Note that it’s still meaningful to allow for some false negatives, though: in most cases, bringing this number down to zero would mean that every Bluetooth exchange is interpreted as a contact, which might not be economically feasible (e.g. for lack of sufficient testing capabilities).
Fancier uses?
The mathematical model we ended up with can also be used for a hybrid solution. Many things in life are not black and white, so why should this be different?

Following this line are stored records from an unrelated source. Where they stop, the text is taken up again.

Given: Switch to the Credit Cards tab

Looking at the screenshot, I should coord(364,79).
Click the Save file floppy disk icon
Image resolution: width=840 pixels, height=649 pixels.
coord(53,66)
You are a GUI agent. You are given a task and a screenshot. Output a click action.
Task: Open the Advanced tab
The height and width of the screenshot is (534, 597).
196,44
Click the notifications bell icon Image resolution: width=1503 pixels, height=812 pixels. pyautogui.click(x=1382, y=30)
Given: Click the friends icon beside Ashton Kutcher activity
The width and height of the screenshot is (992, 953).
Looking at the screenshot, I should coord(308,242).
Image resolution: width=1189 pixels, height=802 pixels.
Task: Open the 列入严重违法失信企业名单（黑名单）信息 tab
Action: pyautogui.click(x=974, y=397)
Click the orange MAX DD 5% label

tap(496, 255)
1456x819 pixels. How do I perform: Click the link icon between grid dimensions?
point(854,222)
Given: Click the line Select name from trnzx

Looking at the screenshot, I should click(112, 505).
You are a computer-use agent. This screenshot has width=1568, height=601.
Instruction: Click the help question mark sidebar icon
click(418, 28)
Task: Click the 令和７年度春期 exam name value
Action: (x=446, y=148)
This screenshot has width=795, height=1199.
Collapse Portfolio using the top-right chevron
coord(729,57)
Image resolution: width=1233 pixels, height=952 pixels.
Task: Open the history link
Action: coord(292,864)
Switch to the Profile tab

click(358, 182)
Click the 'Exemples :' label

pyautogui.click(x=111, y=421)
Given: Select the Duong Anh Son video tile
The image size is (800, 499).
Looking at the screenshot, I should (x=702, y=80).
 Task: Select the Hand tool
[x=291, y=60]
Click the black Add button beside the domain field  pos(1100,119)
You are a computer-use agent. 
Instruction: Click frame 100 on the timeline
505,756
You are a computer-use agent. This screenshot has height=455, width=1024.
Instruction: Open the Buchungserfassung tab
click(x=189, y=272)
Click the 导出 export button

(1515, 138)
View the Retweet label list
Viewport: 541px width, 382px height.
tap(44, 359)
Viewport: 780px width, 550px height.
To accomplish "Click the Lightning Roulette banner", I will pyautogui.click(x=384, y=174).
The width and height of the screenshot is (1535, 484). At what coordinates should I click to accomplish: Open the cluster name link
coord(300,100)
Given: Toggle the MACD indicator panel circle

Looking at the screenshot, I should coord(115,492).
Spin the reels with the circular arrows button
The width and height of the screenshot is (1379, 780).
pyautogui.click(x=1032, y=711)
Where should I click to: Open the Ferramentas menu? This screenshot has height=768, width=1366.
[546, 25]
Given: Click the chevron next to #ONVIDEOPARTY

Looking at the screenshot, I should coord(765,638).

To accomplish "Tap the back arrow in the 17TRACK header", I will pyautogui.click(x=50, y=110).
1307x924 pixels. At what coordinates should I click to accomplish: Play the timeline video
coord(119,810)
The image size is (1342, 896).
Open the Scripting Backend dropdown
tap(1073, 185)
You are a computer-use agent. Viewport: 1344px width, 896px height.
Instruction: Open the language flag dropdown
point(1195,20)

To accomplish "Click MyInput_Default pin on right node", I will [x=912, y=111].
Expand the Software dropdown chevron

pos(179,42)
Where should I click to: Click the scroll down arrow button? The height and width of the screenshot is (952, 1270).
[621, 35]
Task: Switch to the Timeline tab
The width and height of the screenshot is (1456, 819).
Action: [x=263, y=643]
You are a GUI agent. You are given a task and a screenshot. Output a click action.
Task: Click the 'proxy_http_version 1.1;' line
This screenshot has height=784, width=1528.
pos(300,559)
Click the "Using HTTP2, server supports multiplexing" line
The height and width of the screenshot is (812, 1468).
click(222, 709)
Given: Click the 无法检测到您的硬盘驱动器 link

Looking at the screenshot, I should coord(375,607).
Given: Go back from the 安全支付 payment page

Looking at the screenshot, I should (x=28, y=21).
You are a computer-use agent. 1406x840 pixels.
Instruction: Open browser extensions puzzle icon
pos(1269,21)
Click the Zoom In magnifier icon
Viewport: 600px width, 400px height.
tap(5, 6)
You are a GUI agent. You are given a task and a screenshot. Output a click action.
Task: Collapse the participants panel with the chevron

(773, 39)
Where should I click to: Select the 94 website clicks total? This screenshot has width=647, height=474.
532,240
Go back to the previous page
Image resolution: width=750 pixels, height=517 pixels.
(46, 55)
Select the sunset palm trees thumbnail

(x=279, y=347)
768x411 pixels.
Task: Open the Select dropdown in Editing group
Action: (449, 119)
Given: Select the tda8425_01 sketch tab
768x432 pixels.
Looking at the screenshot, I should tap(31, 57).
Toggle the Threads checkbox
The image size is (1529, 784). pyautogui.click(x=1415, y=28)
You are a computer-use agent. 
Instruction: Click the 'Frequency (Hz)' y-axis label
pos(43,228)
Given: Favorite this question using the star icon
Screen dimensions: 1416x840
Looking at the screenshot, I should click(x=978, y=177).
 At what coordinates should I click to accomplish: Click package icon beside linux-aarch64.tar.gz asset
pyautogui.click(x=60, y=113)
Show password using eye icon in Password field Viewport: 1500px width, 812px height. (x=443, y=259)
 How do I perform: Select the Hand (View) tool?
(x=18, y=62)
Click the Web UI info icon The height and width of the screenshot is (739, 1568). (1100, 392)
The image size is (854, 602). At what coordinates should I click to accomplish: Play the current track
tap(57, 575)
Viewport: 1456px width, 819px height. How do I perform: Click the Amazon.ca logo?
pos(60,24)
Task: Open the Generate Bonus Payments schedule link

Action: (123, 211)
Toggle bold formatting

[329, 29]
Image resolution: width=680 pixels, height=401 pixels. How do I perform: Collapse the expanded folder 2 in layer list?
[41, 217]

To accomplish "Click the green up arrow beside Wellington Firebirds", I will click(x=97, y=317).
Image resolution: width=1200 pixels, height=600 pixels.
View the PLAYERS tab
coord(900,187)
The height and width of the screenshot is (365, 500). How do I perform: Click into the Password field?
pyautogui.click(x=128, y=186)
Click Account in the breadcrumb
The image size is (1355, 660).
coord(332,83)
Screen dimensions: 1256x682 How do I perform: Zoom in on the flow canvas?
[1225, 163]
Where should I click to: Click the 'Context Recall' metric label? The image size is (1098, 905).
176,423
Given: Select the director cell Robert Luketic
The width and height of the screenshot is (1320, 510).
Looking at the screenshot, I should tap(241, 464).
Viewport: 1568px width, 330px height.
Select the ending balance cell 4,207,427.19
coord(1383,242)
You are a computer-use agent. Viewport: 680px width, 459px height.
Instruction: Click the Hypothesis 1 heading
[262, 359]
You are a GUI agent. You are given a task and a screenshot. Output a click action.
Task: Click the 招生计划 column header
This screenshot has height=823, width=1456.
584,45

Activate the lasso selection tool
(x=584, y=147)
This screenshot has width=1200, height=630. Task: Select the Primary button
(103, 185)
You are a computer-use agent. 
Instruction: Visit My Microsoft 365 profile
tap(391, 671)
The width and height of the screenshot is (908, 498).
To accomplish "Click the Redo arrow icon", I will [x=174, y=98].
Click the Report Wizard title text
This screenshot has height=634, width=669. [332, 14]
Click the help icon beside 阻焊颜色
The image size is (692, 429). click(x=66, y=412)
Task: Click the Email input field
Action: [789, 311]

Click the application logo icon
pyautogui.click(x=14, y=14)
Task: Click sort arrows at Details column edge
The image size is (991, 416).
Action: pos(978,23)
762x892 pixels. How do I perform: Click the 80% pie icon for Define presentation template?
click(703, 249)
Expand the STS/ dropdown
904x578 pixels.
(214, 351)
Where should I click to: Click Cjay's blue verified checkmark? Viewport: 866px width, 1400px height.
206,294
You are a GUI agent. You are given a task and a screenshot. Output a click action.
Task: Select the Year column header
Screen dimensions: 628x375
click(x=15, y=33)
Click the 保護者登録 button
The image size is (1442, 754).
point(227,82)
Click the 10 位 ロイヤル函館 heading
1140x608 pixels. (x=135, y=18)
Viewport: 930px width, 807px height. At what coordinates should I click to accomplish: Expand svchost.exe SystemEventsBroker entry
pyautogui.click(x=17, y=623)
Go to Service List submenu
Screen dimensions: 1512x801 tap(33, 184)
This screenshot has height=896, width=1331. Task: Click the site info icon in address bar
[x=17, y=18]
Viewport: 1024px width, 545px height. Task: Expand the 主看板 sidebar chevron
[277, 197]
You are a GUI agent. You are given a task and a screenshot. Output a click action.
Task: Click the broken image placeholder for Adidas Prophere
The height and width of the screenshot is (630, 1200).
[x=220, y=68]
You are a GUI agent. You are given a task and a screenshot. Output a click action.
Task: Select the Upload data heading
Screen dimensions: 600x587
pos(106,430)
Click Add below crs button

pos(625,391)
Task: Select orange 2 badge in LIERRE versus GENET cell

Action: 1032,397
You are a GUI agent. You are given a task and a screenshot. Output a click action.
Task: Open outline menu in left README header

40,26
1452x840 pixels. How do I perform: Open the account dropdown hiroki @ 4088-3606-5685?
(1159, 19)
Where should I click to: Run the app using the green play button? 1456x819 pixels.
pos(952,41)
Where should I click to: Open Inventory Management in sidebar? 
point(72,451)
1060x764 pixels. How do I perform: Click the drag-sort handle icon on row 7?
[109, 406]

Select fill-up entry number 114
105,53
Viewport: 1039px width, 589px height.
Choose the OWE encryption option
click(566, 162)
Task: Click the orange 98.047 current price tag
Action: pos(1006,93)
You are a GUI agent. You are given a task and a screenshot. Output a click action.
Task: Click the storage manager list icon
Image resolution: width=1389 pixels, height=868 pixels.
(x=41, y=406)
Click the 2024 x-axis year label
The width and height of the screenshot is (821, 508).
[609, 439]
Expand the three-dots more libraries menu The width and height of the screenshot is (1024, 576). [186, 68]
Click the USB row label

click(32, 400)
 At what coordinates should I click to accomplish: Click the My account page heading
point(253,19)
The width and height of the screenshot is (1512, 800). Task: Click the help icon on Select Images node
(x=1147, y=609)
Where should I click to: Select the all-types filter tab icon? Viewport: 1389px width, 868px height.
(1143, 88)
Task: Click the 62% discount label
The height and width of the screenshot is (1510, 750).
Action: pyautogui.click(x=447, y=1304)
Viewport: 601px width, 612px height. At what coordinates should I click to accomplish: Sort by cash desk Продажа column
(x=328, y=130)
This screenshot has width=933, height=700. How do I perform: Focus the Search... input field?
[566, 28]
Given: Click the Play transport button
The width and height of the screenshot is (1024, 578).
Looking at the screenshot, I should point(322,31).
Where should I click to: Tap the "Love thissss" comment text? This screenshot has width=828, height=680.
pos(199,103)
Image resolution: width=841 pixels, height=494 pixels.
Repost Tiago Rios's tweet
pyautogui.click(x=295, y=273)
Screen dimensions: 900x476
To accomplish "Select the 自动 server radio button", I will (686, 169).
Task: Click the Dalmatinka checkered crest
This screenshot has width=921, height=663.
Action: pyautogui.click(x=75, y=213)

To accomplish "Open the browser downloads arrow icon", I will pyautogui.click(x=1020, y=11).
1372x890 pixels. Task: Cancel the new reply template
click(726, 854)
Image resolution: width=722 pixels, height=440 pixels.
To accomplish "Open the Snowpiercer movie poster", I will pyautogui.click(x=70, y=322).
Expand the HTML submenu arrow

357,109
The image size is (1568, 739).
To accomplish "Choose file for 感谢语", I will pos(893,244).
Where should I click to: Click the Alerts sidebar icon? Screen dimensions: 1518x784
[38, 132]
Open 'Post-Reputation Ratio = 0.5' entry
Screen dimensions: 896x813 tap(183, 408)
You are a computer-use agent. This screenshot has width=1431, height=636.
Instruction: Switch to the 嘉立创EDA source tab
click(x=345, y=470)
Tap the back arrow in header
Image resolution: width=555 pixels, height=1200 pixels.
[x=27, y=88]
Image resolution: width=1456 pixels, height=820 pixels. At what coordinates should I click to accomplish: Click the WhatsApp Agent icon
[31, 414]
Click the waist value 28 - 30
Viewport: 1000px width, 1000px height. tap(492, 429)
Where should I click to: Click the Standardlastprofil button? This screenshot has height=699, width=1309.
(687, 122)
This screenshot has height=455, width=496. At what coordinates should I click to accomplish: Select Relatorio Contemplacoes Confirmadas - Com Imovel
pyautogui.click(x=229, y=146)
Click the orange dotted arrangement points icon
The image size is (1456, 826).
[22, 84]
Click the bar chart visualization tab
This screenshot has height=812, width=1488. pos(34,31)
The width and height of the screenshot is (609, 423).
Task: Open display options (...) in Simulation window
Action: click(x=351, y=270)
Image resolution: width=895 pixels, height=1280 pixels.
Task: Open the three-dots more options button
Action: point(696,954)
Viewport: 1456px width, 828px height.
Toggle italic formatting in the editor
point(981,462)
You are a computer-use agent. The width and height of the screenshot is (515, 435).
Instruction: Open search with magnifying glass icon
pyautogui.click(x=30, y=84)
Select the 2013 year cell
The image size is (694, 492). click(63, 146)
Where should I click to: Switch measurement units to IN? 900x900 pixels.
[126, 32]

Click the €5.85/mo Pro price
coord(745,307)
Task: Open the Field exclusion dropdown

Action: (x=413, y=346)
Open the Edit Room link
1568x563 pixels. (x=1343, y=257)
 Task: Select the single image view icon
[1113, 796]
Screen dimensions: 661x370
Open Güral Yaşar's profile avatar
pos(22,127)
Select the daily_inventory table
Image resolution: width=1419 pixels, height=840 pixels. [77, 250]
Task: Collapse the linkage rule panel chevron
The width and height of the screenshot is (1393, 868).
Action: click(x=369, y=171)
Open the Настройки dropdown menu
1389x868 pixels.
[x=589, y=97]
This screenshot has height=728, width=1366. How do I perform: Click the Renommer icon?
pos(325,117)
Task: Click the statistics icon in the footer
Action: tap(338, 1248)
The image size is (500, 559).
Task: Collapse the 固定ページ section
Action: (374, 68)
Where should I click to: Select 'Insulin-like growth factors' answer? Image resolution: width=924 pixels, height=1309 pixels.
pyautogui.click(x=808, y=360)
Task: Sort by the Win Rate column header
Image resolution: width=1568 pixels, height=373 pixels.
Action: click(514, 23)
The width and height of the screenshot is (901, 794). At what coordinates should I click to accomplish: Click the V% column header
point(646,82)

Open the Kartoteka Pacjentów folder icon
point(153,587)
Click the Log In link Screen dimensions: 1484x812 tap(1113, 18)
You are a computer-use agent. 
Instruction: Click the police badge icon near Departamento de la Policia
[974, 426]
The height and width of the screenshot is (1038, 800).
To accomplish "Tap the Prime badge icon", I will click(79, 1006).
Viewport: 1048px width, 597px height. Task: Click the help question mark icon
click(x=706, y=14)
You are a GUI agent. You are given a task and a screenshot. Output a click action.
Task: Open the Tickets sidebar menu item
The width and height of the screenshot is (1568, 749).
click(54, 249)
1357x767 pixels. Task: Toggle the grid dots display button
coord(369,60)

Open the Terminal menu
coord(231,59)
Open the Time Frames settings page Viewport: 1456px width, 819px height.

At the basic level, we can consider that measuring event $X$ gives us two probabilities, i.e. one for inferring a contact ($C$) and one for inferring correct distancing ($D$). We already saw these two probabilities, expressed in terms of quantities we have or have assumed:
\[P_{C|X} = \frac{P_C \cdot P_{X|C}}{P_X} = \frac{P_C \cdot P_{X|C}}{P_C \cdot P_{X|C} + (1 - P_C) \cdot P_{X|D}} \\ P_{D|X} = \frac{(1 - P_C) \cdot P_{X|D}}{P_X} = \frac{(1 - P_C) \cdot P_{X|D}}{P_C \cdot P_{X|C} + (1 - P_C) \cdot P_{X|D}}\]So, if our health testing capabilities are of $K$ tests per day, we might do like this:
- record all occurrences of every event $X$, without removing any;
- sort them by inverse $P_{C|X}$, i.e. from greater probability of a contact to lower ones;
- each day, remove the top $K$ and apply the health test to them.
This would allow prioritizing the most probable contacts, remain within the limits of the SSN checking capabilities, and decide where to draw the line of excessive testing when there are more available data.